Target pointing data

>> Begin

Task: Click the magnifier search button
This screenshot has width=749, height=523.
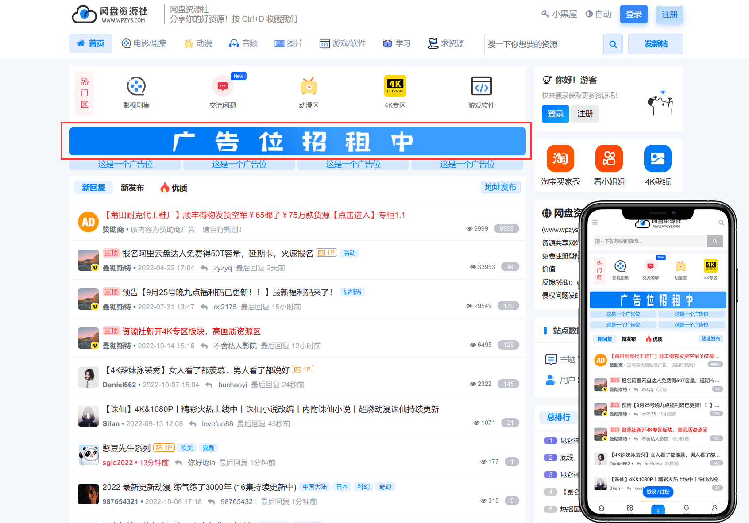Action: click(613, 44)
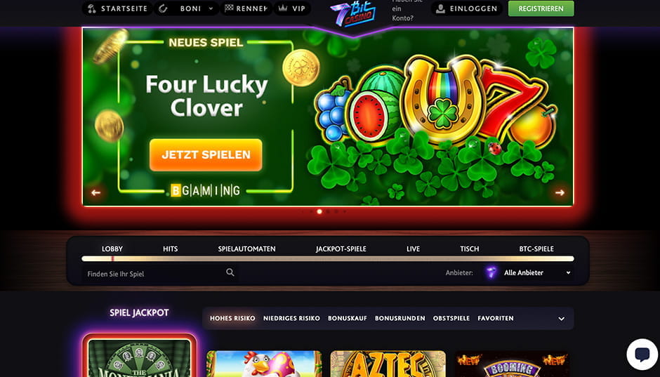Click the green Registrieren button

tap(541, 8)
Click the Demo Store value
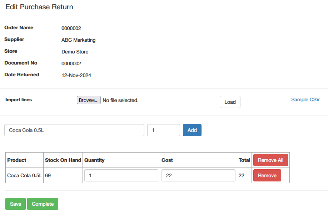The height and width of the screenshot is (216, 328). tap(75, 52)
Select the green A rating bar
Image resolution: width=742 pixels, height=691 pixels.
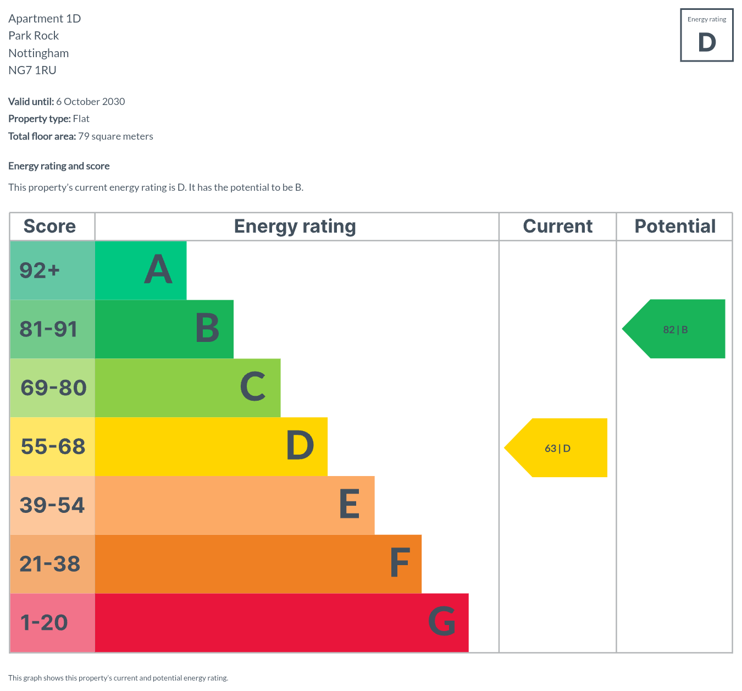pyautogui.click(x=141, y=270)
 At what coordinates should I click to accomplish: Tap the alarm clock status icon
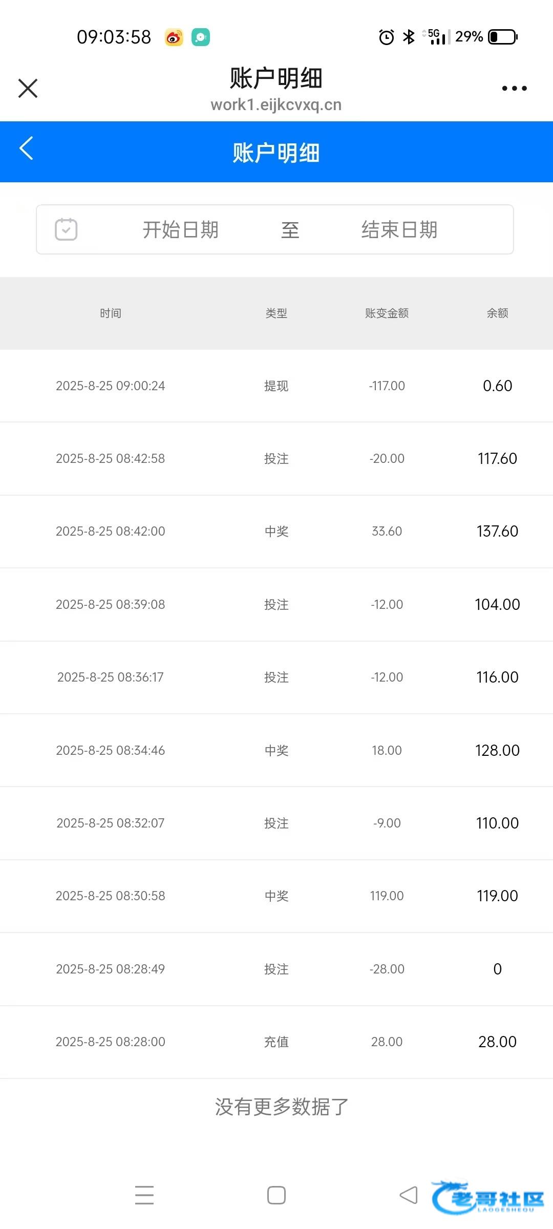pos(387,37)
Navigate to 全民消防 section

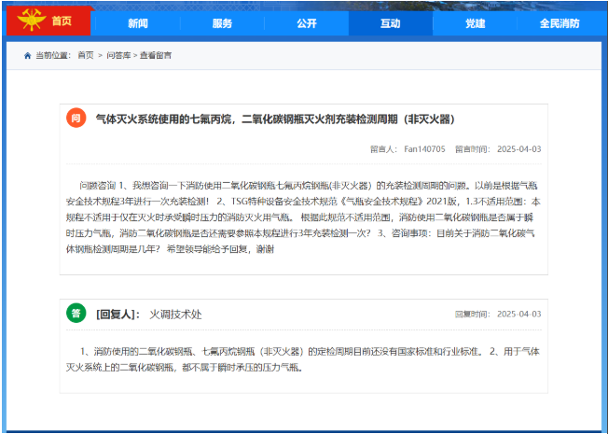(560, 22)
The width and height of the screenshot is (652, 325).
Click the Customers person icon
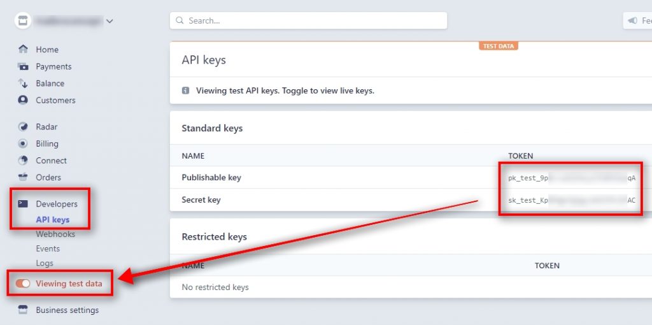click(x=23, y=100)
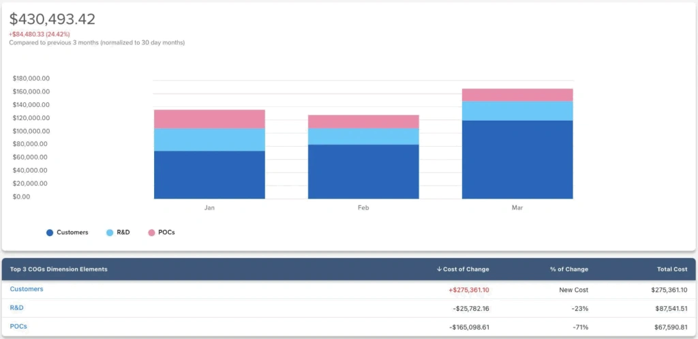Click the sort arrow beside Cost of Change
698x339 pixels.
click(x=440, y=269)
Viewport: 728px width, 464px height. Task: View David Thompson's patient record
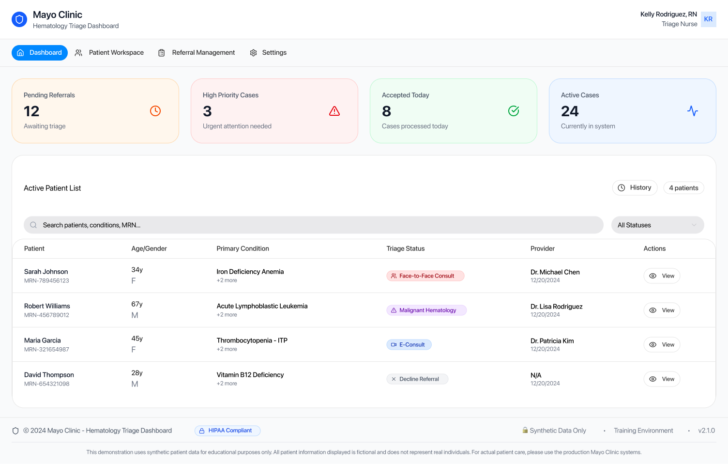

>> End

### YOUR INSTRUCTIONS
Convert the material, from its first line up to and including the line with "pyautogui.click(x=141, y=270)", into a Markdown table with the columns Row and Line. Skip blank lines and leave the pictures out.

### EXERCISE OUTPUT
| Row | Line |
|---|---|
| 1 | Task: Click the magnifier search button |
| 2 | This screenshot has width=749, height=523. |
| 3 | Action: click(613, 44) |
| 4 | Click the green Registrieren button |
| 5 | tap(541, 8) |
| 6 | Click the Demo Store value |
| 7 | The height and width of the screenshot is (216, 328). tap(75, 52) |
| 8 | Select the green A rating bar |
| 9 | Image resolution: width=742 pixels, height=691 pixels. |
| 10 | pyautogui.click(x=141, y=270) |